- [Task item]: Filter the entries below, keeping every line that has the word "with".

+++ Task material +++

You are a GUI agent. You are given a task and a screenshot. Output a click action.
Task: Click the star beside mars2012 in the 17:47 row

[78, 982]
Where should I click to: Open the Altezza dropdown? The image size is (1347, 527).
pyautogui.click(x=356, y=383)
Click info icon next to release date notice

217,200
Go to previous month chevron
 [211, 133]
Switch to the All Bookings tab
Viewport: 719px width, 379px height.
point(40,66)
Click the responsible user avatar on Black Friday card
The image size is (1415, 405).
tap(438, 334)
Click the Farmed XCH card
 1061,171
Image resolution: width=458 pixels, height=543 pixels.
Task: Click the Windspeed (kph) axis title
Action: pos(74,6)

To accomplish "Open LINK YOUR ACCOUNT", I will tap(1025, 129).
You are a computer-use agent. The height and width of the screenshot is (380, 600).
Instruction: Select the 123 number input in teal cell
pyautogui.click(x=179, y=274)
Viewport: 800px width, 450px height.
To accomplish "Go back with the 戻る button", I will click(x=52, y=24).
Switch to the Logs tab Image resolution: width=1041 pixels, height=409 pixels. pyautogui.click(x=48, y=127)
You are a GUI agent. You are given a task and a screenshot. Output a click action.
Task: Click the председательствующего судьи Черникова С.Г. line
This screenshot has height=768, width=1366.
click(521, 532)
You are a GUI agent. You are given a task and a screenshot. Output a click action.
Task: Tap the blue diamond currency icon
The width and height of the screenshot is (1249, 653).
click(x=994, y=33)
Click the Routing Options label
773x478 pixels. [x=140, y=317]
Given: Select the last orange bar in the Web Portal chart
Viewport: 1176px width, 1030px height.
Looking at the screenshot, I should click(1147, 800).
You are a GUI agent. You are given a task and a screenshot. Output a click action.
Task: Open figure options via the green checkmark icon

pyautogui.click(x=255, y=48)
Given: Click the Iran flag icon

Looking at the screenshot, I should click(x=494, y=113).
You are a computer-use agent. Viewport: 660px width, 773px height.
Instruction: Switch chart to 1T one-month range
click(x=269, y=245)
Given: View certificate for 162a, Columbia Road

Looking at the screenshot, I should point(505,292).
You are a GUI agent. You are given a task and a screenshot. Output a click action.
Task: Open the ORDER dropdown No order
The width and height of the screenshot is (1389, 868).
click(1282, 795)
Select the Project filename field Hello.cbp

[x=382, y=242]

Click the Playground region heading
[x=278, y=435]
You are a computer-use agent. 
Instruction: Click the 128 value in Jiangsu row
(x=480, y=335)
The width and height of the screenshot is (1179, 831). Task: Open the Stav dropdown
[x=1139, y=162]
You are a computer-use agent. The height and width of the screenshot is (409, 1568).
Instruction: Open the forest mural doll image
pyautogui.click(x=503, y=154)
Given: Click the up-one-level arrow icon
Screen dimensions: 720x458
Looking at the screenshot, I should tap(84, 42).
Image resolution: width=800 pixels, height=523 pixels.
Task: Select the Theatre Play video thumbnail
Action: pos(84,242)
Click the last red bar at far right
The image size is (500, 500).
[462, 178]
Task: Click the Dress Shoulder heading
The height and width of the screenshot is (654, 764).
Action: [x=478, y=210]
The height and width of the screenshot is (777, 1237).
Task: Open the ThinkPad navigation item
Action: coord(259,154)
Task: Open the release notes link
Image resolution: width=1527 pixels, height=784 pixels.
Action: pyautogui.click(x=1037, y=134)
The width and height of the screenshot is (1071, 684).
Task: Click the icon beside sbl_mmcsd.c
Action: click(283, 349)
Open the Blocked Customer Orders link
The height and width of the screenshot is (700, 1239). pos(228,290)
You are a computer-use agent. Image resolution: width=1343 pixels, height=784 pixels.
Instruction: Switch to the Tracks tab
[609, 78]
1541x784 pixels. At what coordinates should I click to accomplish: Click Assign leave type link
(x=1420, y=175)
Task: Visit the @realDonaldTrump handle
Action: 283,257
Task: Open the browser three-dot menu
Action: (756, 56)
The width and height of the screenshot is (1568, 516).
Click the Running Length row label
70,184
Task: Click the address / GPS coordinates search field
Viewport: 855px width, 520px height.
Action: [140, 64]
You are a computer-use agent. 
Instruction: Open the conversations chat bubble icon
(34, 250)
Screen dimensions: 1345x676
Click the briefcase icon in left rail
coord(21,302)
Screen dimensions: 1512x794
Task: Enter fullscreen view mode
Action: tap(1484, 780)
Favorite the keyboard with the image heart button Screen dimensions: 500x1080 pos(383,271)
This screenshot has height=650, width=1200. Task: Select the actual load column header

+++

- [Response for this exercise]:
To accomplish "Go back with the 戻る button", I will click(x=52, y=24).
Favorite the keyboard with the image heart button Screen dimensions: 500x1080 pos(383,271)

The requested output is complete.